CENSUS BUREAU FINDS MISPLACED PRISON IN WISE COUNTY - AGENCY RECENTLY CORRECTED POPULATION COUNTS FOR 9 PLACES IN VA.
Ray Reed
Roanoke Times
June 15, 2002
Troutdale's prison inmates, who were the product of a U.S. Census Bureau mistake, are back in Wise County where they belong.< A little town in Grayson County, Troutdale has once again assumed its standing in the census tables as just that: a town of 194 people.
The census bureau recently corrected its population counts for nine places in Virginia, including three counties in Southwest Virginia.
The most noticeable adjustment was for Troutdale, where the census bureau deposited 1,036 state prison inmates in its original tables for the year 2000.
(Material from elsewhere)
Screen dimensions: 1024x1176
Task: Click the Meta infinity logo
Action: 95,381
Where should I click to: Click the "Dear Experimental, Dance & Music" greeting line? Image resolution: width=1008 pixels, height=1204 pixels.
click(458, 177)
Troutdale was credited with 1,230 people, an increase of 540 percent from 1990, even though it didn't have a prison to house the 1,036 inmates the census assigned there.
Corrected figures show that Troutdale's population as of April 1, 2000, was up by two residents since 1990, the sort of growth residents had anticipated.
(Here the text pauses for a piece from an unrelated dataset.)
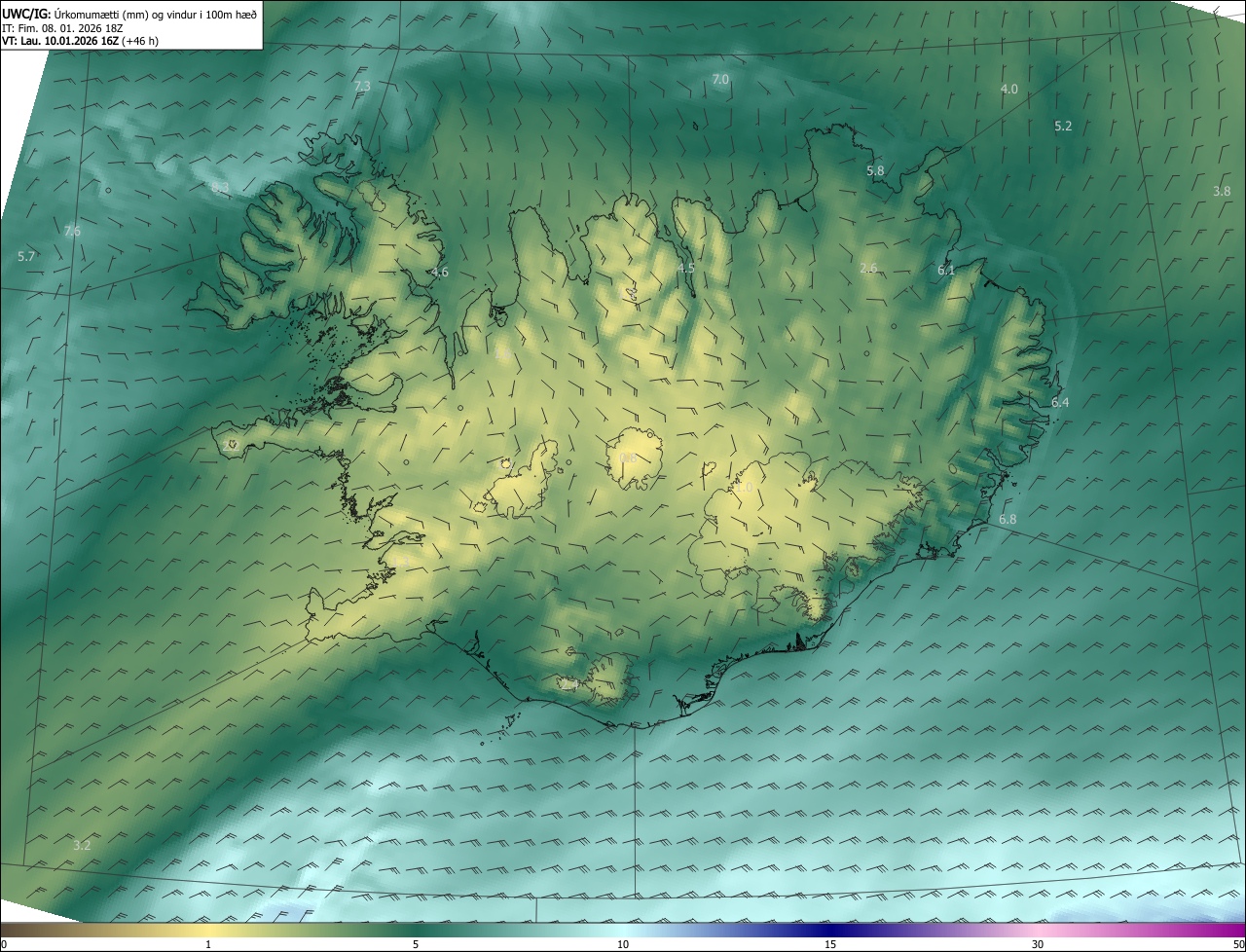Viewport: 1246px width, 952px height.
Task: Click the 7.0 value label north of Iceland
Action: 720,80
Wise County, meanwhile, got a boost from the census corrections.
With 2,086 inmates of Wallens Ridge and Red Onion prisons reassigned to the county, where the two supermax institutions actually are located, Wise County's population rose to 42,209.
Russell County lost 1,050 residents to Wise County in the census corrections.
While the original census tables assigned one prison's population to Troutdale, the other was assigned to Russell County - which, like Troutdale, does not have a prison.
The changes mean Wise County grew 6.7 percent during the 1990s, which was the second-fastest growth in Southwest Virginia after Carroll County's 10 percent increase, attributed in large part to an influx of retirees.
The mistakes occurred in a statistics category the census bureau calls group quarters, which also counts local jails, college dormitories, some hospitals and nursing homes.
Group quarters data have accounted for most of the corrections issued by the census bureau in the past year. The original census tables will not be corrected. Statisticians using the census data will have to look at a new table called "errata" to make sure their counts are up to date.
That gain of 2,086 prison residents may be enough to qualify Wise County to receive a few extra federal government dollars.